Part 3: How accreta affected my life
My experience with placenta accreta really rocked my world…and not in a good way. While I managed to escape the beast that is postpartum depression with my first son, my second was totally different. Of course there were other contributing factors, like a slightly traumatic birth and a predisposition to mental health issues, but I believe the main source of my postpartum depression was due to my placenta accreta diagnosis. Looking back, I’m almost relieved that I did not get this diagnosis during my pregnancy, but rather after. I can only imagine the mental toll this would have taken on me and my family had I had to think about the possibility of dying on the operating table for several months of pregnancy.
Pretty quickly after I had Benjamin and went through my placenta accreta experience, I realized I was not me. I did not recognize myself. In fact, the depression gripped me so tightly that I hated the person it was making me. Yes, I had the typical things that come along with PPD like struggling to get through every day life. Not wanting to get out of bed, take care of my family, or my house, or even myself. Self care became a real struggle. While most people think PPD is just sadness, mine was a little different. It made me angry. Full on rage type of anger. I would find myself lashing out at people, especially my husband and sometimes even my kids for sometimes the most irrational reasons. I always felt terrible after an episode. It made me hate myself. I felt like a monster. I was afraid I would eventually physically harm someone. I cried constantly. I just wanted it to stop. But despite the fact that I realized this was going on, it felt like it was 100% out of my control. I could not stop myself from lashing out. I knew I had to do something if I wanted to save myself and my relationships with my husband and family. I brought up my troubles with my doctor and got prescribed medication. While my symptoms never fully went away, they became much more manageable. I slowly started to gain back some sense of normalcy. I didn’t feel like the terrible angry monster that I had just weeks before.
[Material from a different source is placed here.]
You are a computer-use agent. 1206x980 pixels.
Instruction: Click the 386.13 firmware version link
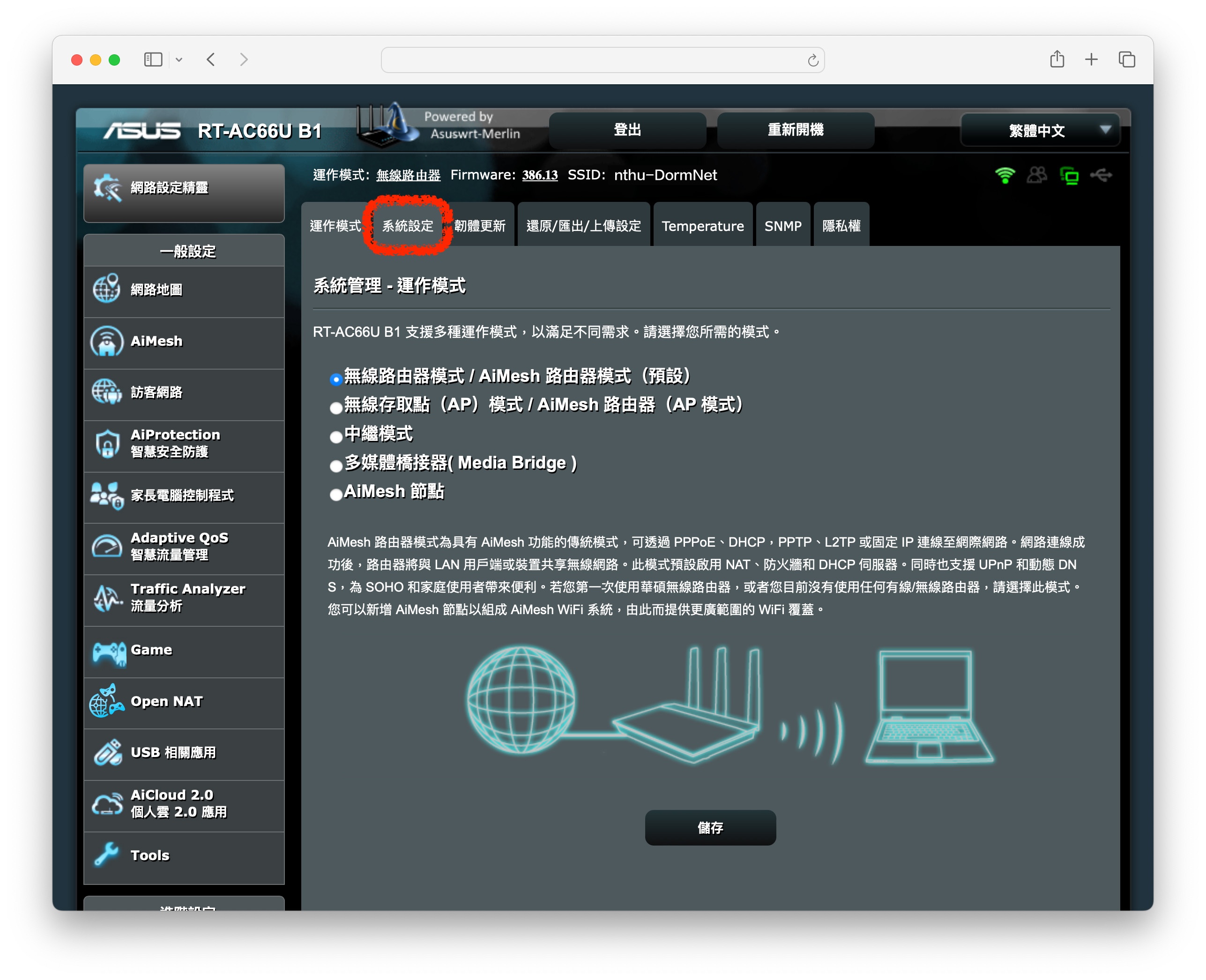click(539, 176)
Although I was never officially diagnosed, I also believe I may have had PTSD. My condition was rare and unexpected. Learning that my blood pressure got dangerously low and that I hemorrhaged and gave my medical team and family a big scare really left me scarred. For the first several months, not a day went by that I didn’t replay every little detail of that day in my head over and over. I was constantly thinking about it. I constantly tortured myself with reliving that day and also always coming up with the “what ifs”.
There were so many possible outcomes, including death, and yet, I made it through. I always thought about the other women with this condition. The other families struggling with this diagnosis given to a woman they loved and cared deeply for. How did they handle it? I would think of the people in my online support group for the condition. The women who had to leave their families for weeks or even months at a time while they waited in the hospital for delivery day. The women who had scares at home with episodes of bleeding throughout their pregnancy. The women who had an extremely premature baby that ended up in the NICU. The women who had tons of IVs for vein access to transfer the units upon units of blood that they needed to survive. The ventilator they were put on during their extensive surgery. The months of recovery with catheters placed because of their bladder damage. The sadness they had to face every day that they were forced to lose their fertility for the sake of saving their lives. One mom from my online support group was especially on my mind frequently. Her name was Maribell Sanchez. She unfortunately loss her life to placenta accreta during the delivery of her third child.
How could something so amazing, an organ that literally creates itself to support your baby’s life while their in your womb, also be capable of taking the mother’s life away? Why did this happen to me? I didn’t have any risk factors. Will I get it again if I try for another pregnancy? Is it worth the risks? Why would I be so selfish as to even think of risking my life and risk my children losing their mother and my husband losing his wife, just so I could carry another child? Will I now have more complications like Ashermans Syndrome because of the aggressive D&C that I required? Why is it that the procedure I had to help me overcome placenta accreta also contributes to my risk of getting it again? I bombarded myself with questions like these daily for months and months. Many of these thoughts still run through my head, but not nearly as frequently as they used to.
I am now one year postpartum. Benjamin’s first birthday was emotionally hard for me. I thought that the one year that had passed was going to be enough for me to fully recover from my experience. I thought my postpartum depression would be gone. It is not gone, but it is much better than it was a year ago. I realized that this experience is something that I will always carry with me, no matter how much time passes. And although it makes me very emotional to think about, the emotions aren’t all bad. I get emotional because I am so dang thankful to be alive. I will forever be thankful for the people that took the time out of their lives to go donate blood, so that it could save me when I hemorrhaged. I am thankful for my team of doctors that were able to handle my surprise condition in the OR and save my life. I am thankful for my family, who was always there for me, even when I was at my lowest and I wasn’t myself. I am thankful for friends, who lend an ear to listen and a shoulder to cry on. I am so so thankful to have two beautiful children that I love so much it hurts. I am thankful for my husband that didn’t just choose to walk away when things got tough. I am thankful for God. Yes, he allowed me to go through something really hard, but he has also given me great rewards in my life (see my “thankful” list above!).
My experience with placenta accreta is not something that I will ever easily forget, but it is something that will become easier to process as time passes.